# Math Help - Quadratic equation

1. ## Quadratic equation

1)For what value of a,quadratic equation x^2(a^2-5a+6)+x(a^2-3a+2)+a^2-4 =0 will have more than two roots.

2)if the equation x^2(a^2+a-2)+x(a^2+m-3)+(a^2-1)=0 is satisfied by more than two values of x. find the values of a and m.

MENTION ALL THE STEPS .

2. Originally Posted by magaski
1)For what value of a,quadratic equation x^2(a^2-5a+6)+x(a^2-3a+2)+a^2-4 =0 will have more than two values of x.

2)if the equation x^2(a^2+a-2)+x(a^2+m-3)+(a^2-1)=0 is satisfied by more than two values of x. find the values of a and m.

MENTION ALL THE STEPS .
I don't get what you mean by "more than two values of x". By my understanding quadratics only have two roots (ie: cross the x axis). These can be real and different, real and equal or complex

3. Originally Posted by magaski
1)For what value of a,quadratic equation x^2(a^2-5a+6)+x(a^2-3a+2)+a^2-4 =0 will have more than two roots.
Normally, a quadatic (the coefficient of $x^2$ not equal to 0) will have two roots and a linear equation (the coefficient of $x^2$ equal to 0 but the coefficient of x not equal to 0) will have 1. This will have an infinite number of solutions only if $a^2- 5a+ 6= 0$, $a^2- 3a+ 2= 0$ and $a^2- 4= 0$. What is a common factor of all of those?

2)if the equation x^2(a^2+a-2)+x(a^2+m-3)+(a^2-1)=0 is satisfied by more than two values of x. find the values of a and m.
Same thing: for what values of m do $a^2+ a- 2$, $a^2+ m- 2= 0$, and $a^2- a$ have a common factor and what is that common factor?

MENTION ALL THE STEPS .
Since this is your exercise, why don't you at least try before asking someone to do it for you?

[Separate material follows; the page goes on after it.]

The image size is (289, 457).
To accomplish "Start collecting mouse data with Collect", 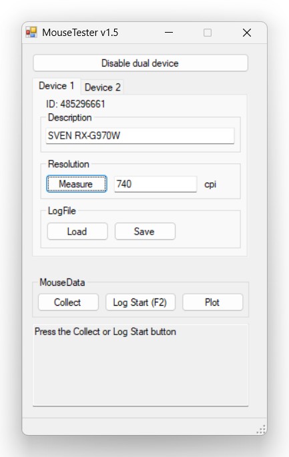I will click(68, 302).
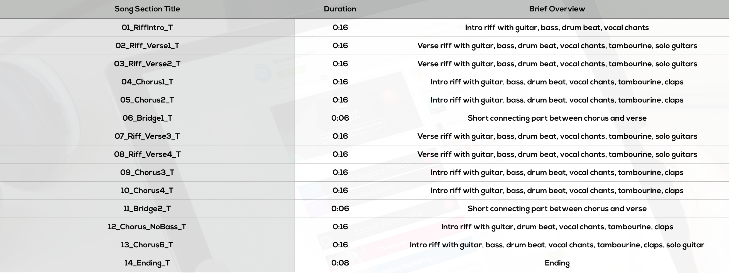Image resolution: width=729 pixels, height=273 pixels.
Task: Select the 03_Riff_Verse2_T section title
Action: pyautogui.click(x=147, y=64)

4. I had tried these questions,but I didnot get the answer. Please help me in solving these problems.

5. The only way I can think of for you to have more than 2 $x$ intercepts in either case is to have $a$ be a function of $x$...

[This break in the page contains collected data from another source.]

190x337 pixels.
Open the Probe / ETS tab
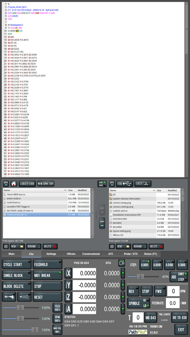pos(131,254)
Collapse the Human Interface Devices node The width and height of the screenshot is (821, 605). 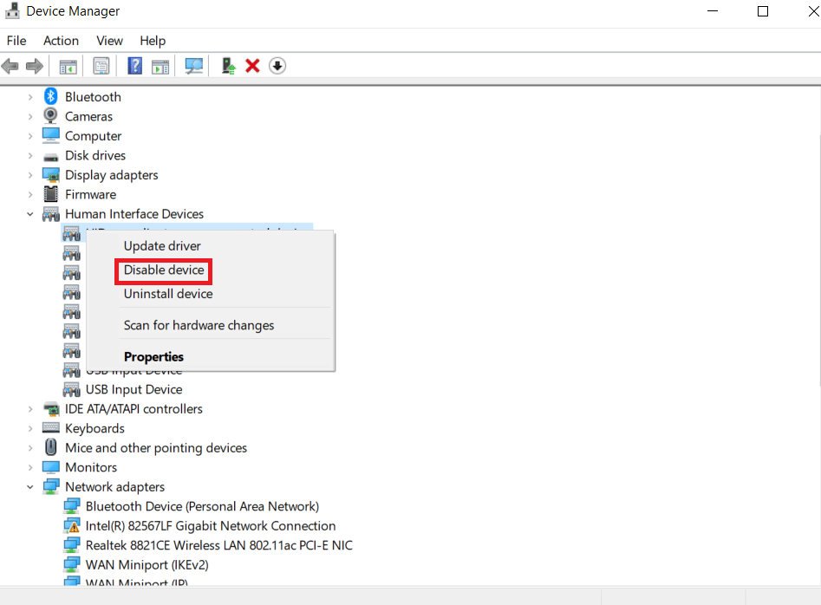click(30, 214)
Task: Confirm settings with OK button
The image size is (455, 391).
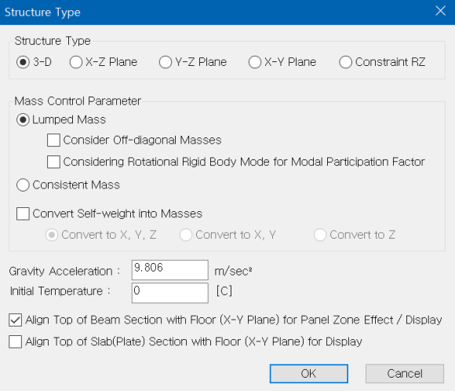Action: point(309,374)
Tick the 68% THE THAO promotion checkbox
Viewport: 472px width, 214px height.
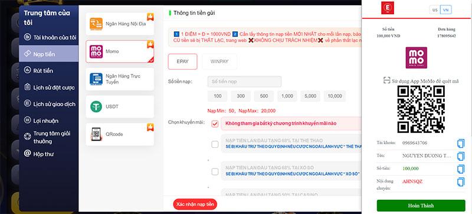point(215,144)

6. Originally Posted by magaski
I had tried these questions,but I didnot get the answer. Please help me in solving these problems.
Apparently you have NOT tried doing exactly what I told you to do: "This will have an infinite number of solutions only if $a^2- 5a+ 6= 0
$
, $a^2- 3a+ 2= 0$ and $a^2- 4= 0$. What is a common factor of all of those?" For what value of a will all of those be 0?

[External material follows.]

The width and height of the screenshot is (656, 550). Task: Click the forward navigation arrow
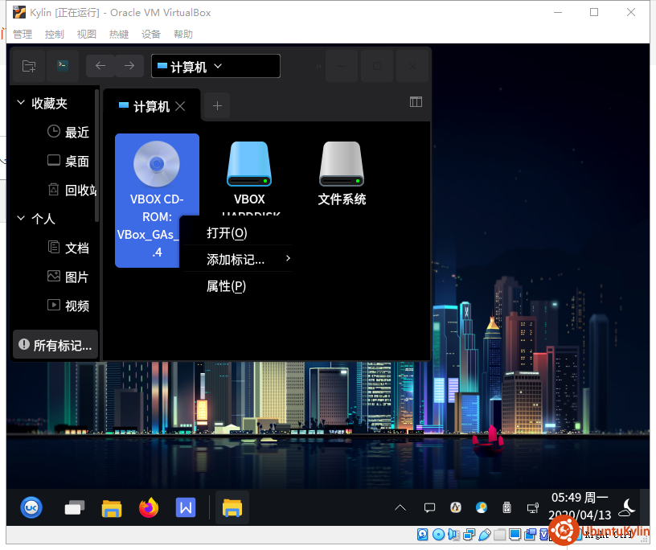point(129,66)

7. Originally Posted by Prove It
The only way I can think of for you to have more than 2 $x$ intercepts in either case is to have $a$ be a function of $x$...
No. This problem will have an infinite number of solutions (in fact, every real number will be a solution) for a single value of a.

8. ## Hint.

For this quadratic eqn to have more than two roots,this quadratic eqn. must be an identity. Is my statement correct?